Take the records below and extract, word for word, the lines from the one containing "Given: Open Microsoft Store from the tile" through the final line, inclusive. Omit pictures.

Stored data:
....

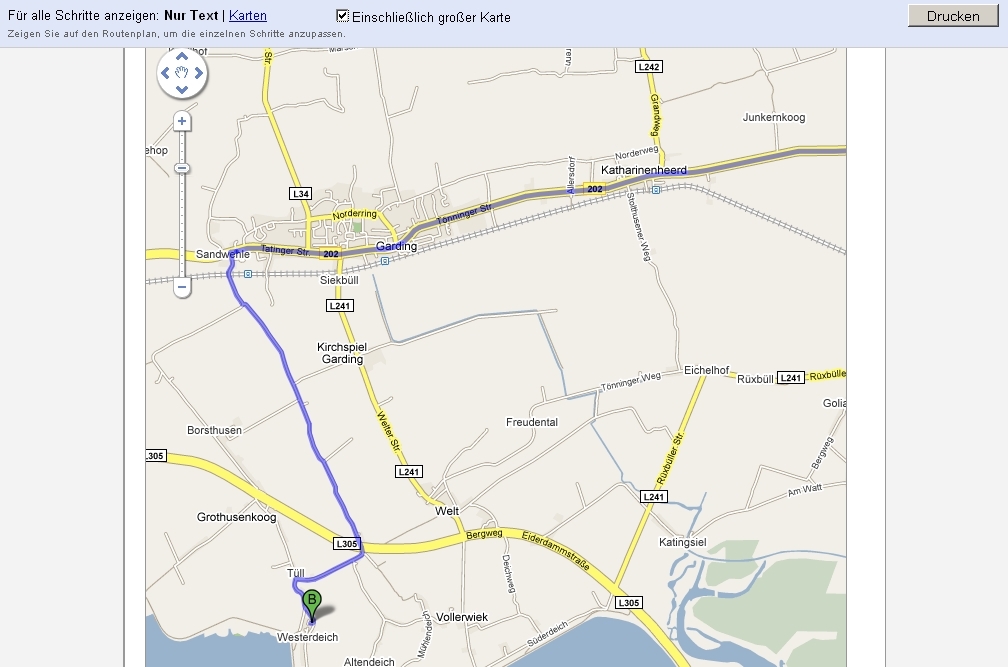Pan the map down with arrow control

click(182, 89)
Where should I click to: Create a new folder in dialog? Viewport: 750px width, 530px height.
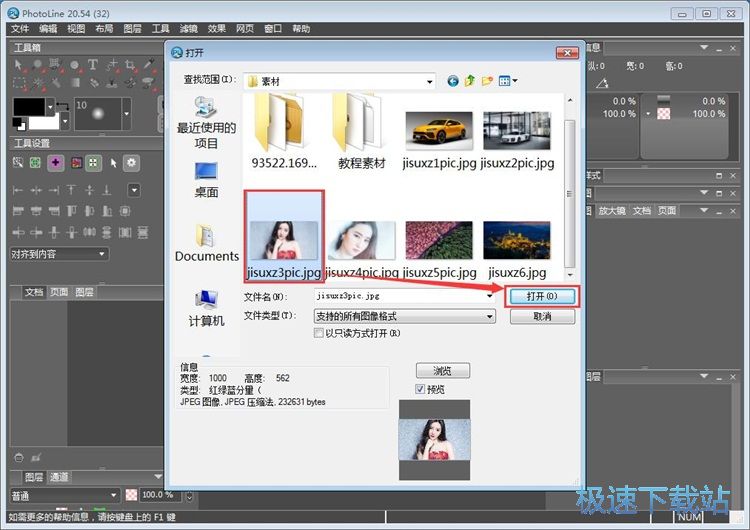(487, 80)
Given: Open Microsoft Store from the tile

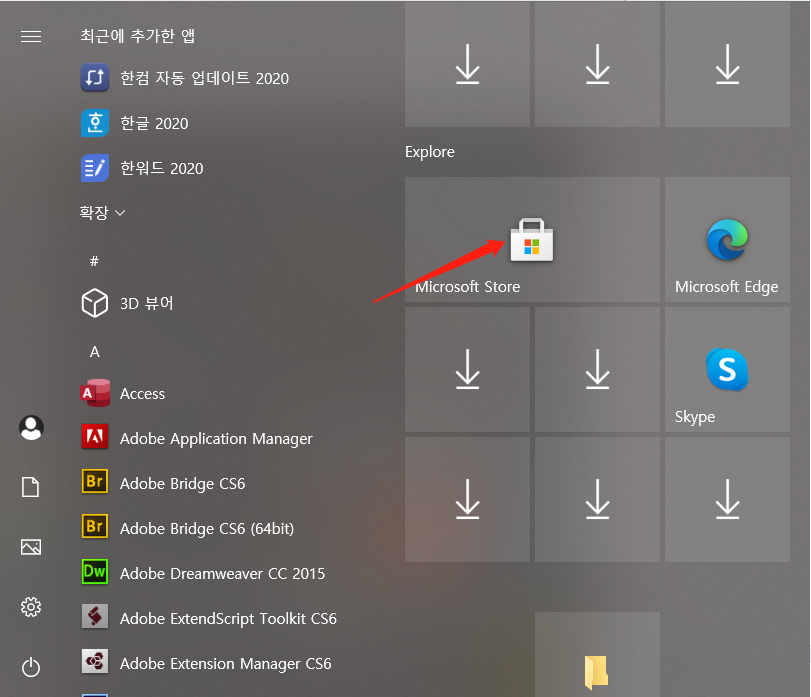Looking at the screenshot, I should pyautogui.click(x=531, y=240).
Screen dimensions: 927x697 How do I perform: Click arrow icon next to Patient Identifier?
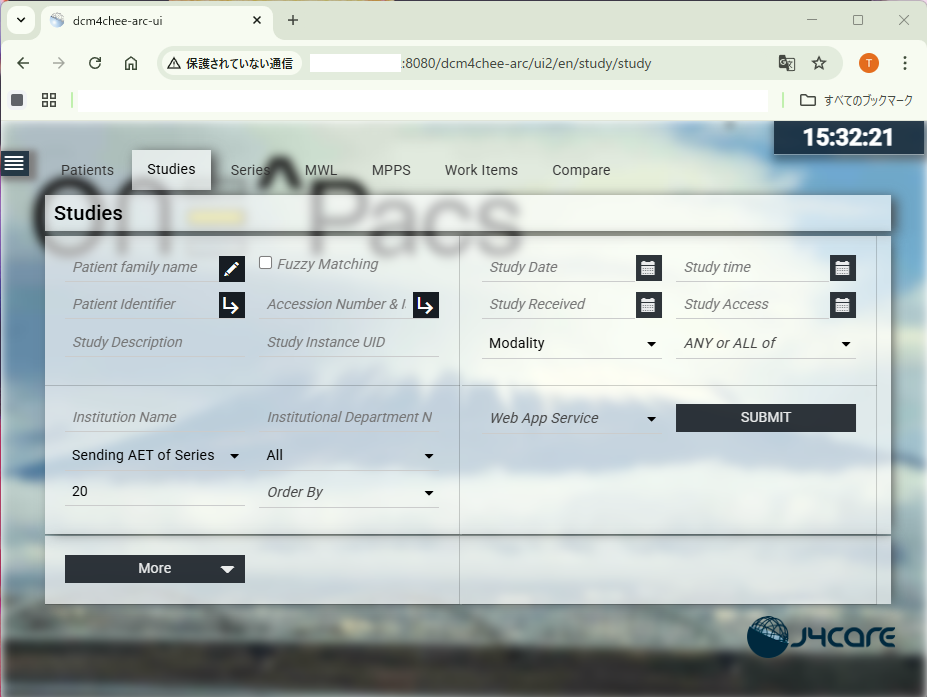coord(231,305)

....

## EXERCISE SOLUTION:
Given: Open Microsoft Store from the tile

Looking at the screenshot, I should pyautogui.click(x=531, y=240).
Screen dimensions: 927x697 How do I perform: Click arrow icon next to Patient Identifier?
coord(231,305)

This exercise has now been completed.